• **DATASET CONTENT**:

▽

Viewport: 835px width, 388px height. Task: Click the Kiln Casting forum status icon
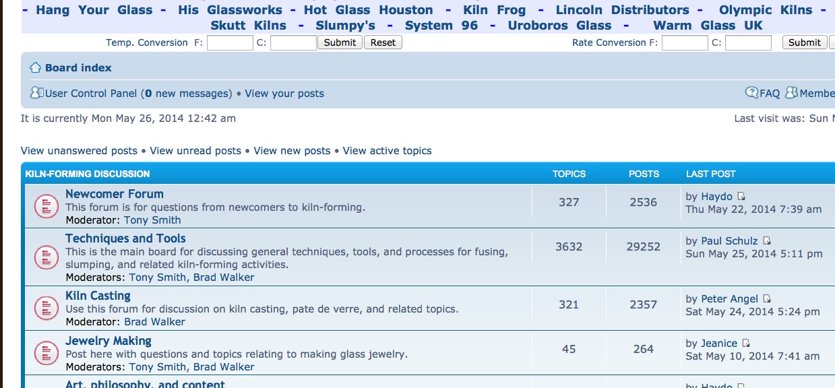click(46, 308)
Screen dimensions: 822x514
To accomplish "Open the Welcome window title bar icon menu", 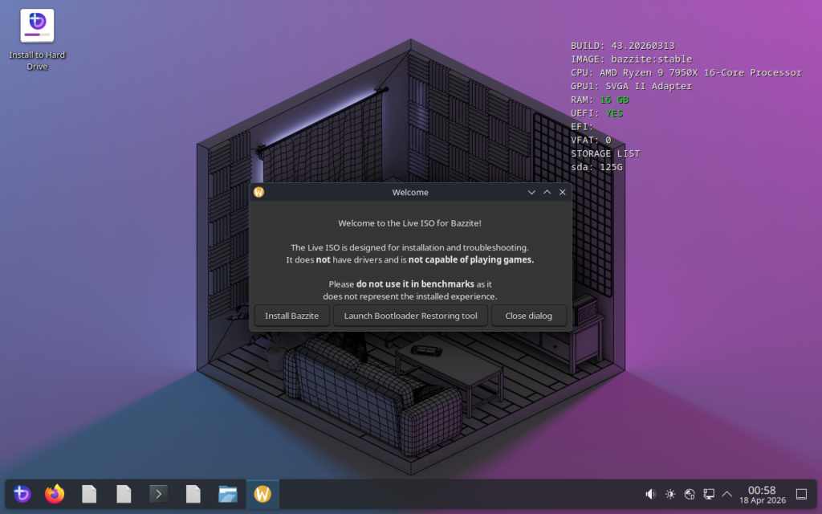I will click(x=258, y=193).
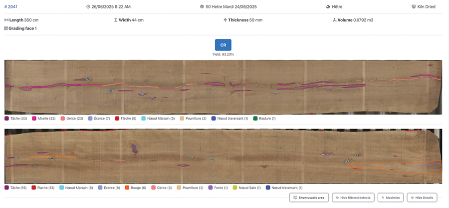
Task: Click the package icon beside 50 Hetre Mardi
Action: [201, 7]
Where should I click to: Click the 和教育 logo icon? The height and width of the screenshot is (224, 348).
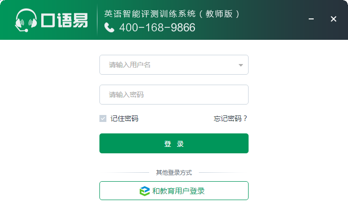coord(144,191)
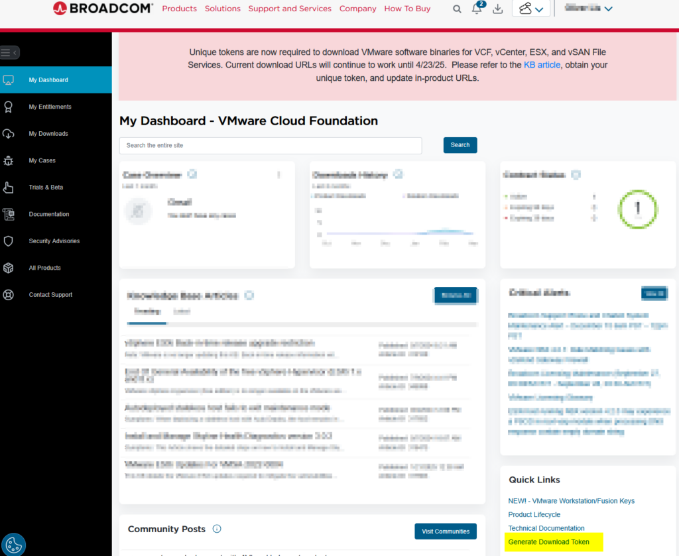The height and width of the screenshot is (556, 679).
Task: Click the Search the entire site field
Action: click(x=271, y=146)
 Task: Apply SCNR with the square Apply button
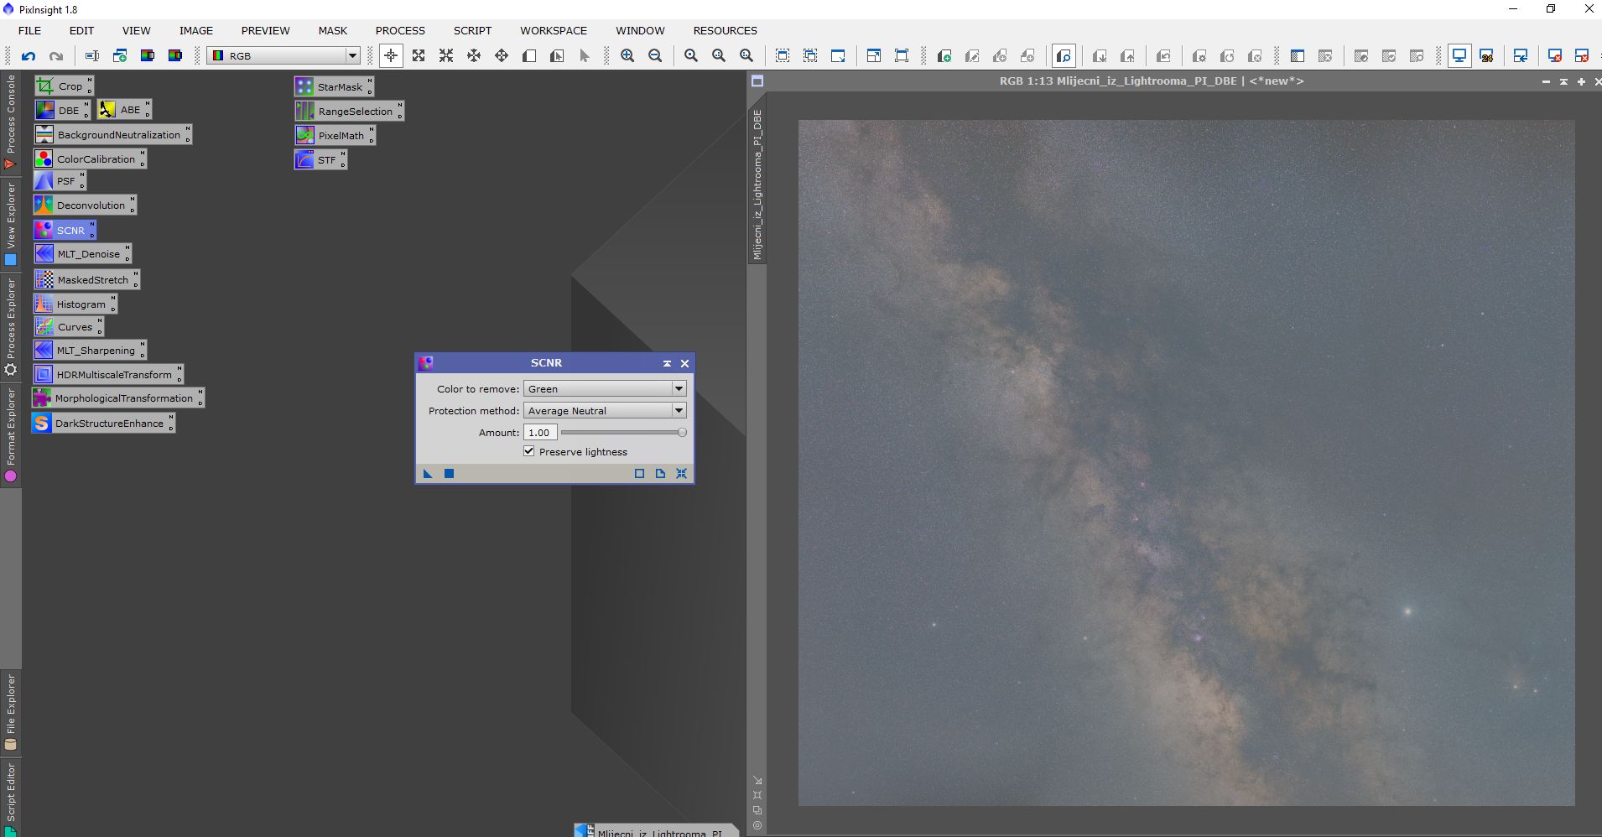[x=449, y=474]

△
▽

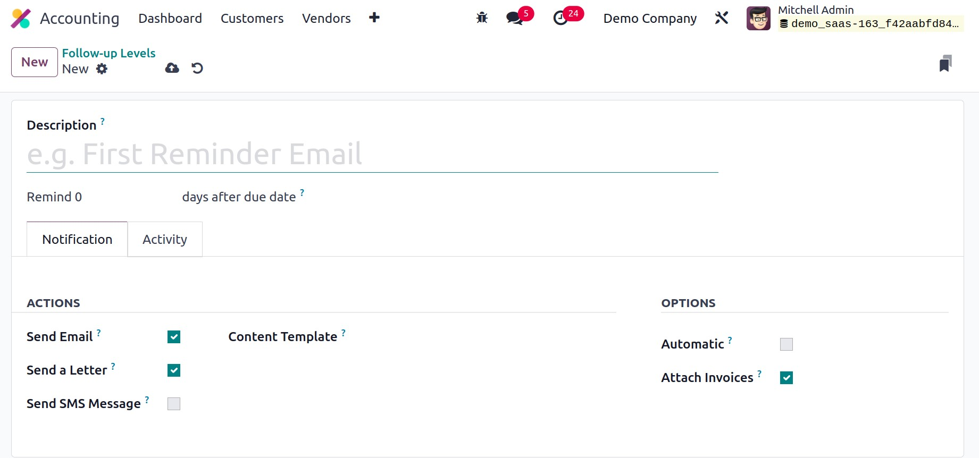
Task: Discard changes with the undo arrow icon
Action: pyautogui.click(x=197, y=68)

△

• **BRIEF**:
For the data above, set down exactly the lines from the line with "Viewport: 835px width, 388px" to the line with "Screen dimensions: 822x514", both included, leaving pictures out.

• **RESULT**:
Viewport: 835px width, 388px height. Task: Click the Kiln Casting forum status icon
click(46, 308)
Screen dimensions: 822x514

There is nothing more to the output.